Principles

LLMs are extremely capable machine learning systems, but they operate purely in textual spaces as a byproduct of their training data. We have access to the compression of a huge repository of human knowledge, but are limited to quering that information via natural language. Our first inclination is to let these language interfaces drive our design decisions. We build chat bots and text search, and when it comes time to align them with closely with the rest of our fixed software stack, we quickly get frustrated by their inconsistencies and limited control over their products.
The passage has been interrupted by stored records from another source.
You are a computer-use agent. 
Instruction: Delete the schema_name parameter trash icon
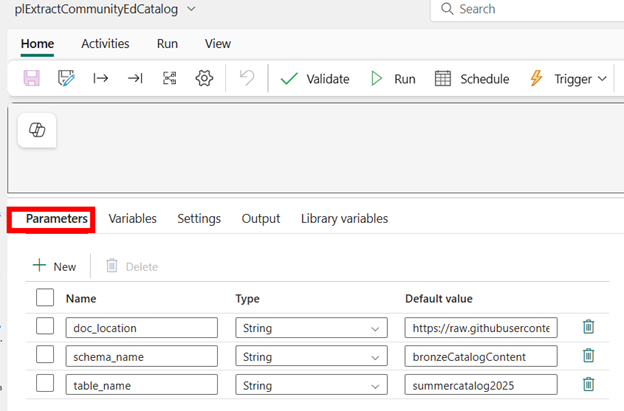coord(589,355)
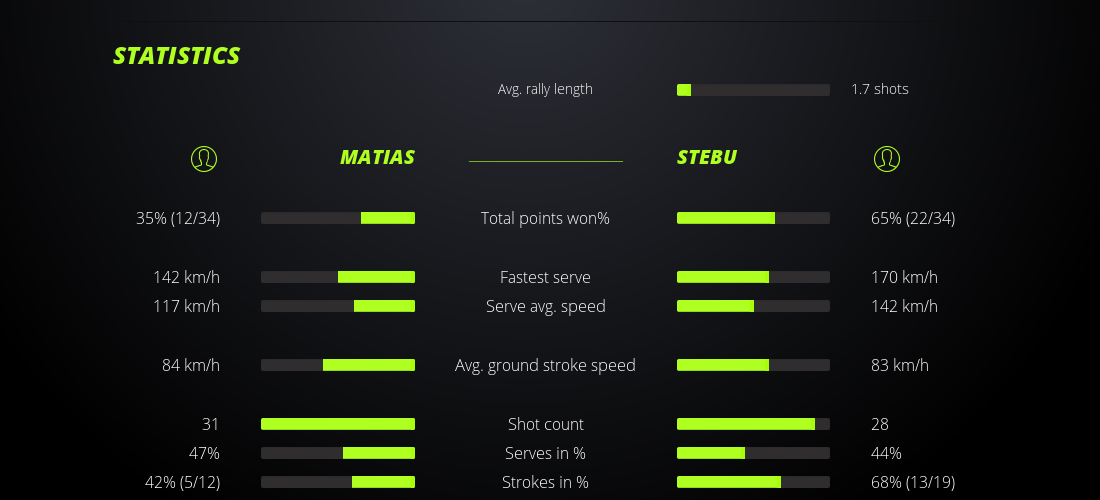Screen dimensions: 1100x500
Task: Click Matias's player profile icon
Action: (204, 159)
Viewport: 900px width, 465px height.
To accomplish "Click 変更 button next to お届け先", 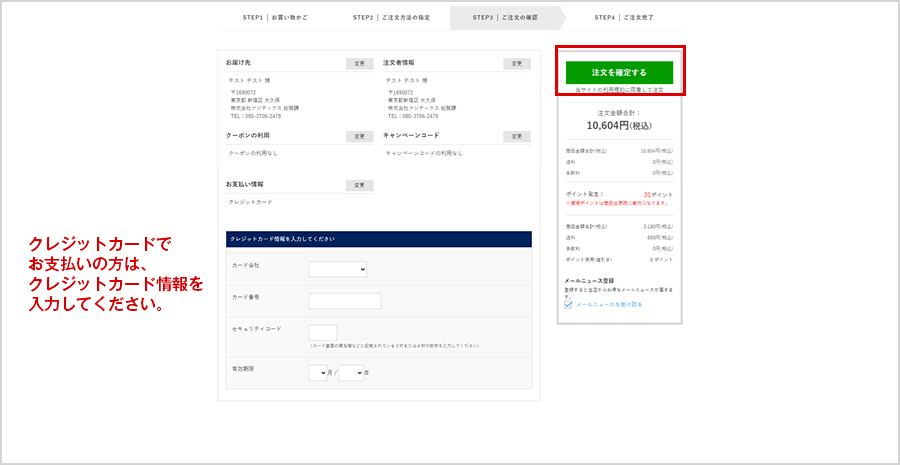I will (x=359, y=64).
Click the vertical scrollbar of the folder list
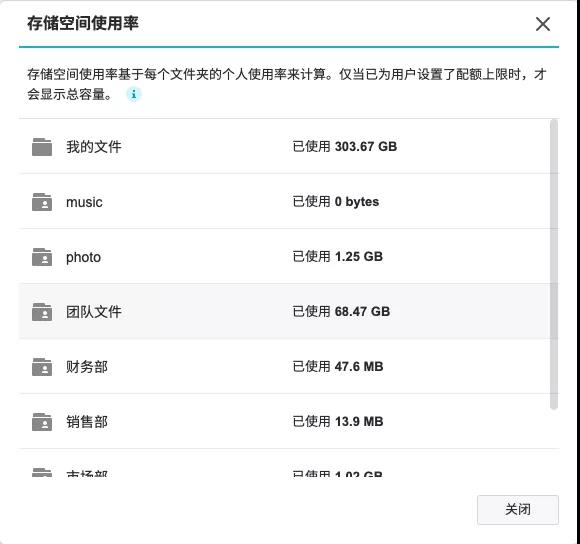The image size is (580, 544). click(x=554, y=264)
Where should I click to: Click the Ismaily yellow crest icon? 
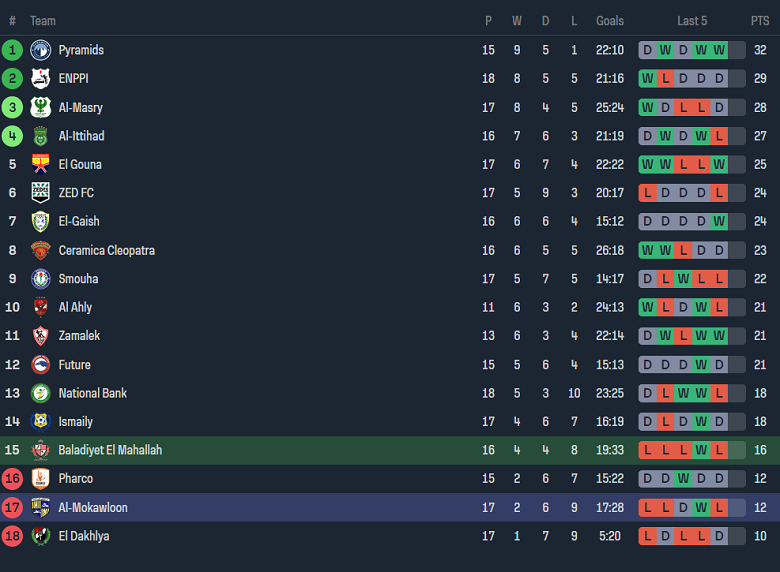pyautogui.click(x=40, y=422)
In software we operate on the principle of known interfaces as the basis for composability. In the functional paradigm, we want our software functions to operate like mathmatical ones, where the same input always produces the same output with no side effects. Funny enough LLMs (like all models) also operate in that way (minus things like floating point errors), but we intentionally inject randomness to our sampling process to give them the freedom to explore and produce novel outputs. Therefore we shouldn't aim for "purity" in the strict sense, but we should aim for consistency in their interface.

Once you start to think of a "prompt", "completion", or "chat interaction" as being the temporary textual interface by which we pass in structured inputs and produce structured outputs, we can begin to link them with traditional software. Many libraries get close to this idea, but they rarely hold the opinion that programing types and structures, and not text, are the best way to make LLM-based systems composible.

Reframing these language models as tools which use tokens of text in context windows to navigate latest space and produce probabilities of output tokens, but do not need to have the data they consume or produce be holistically constrained to textual spaces in our use of them is a core opinion of Rigging.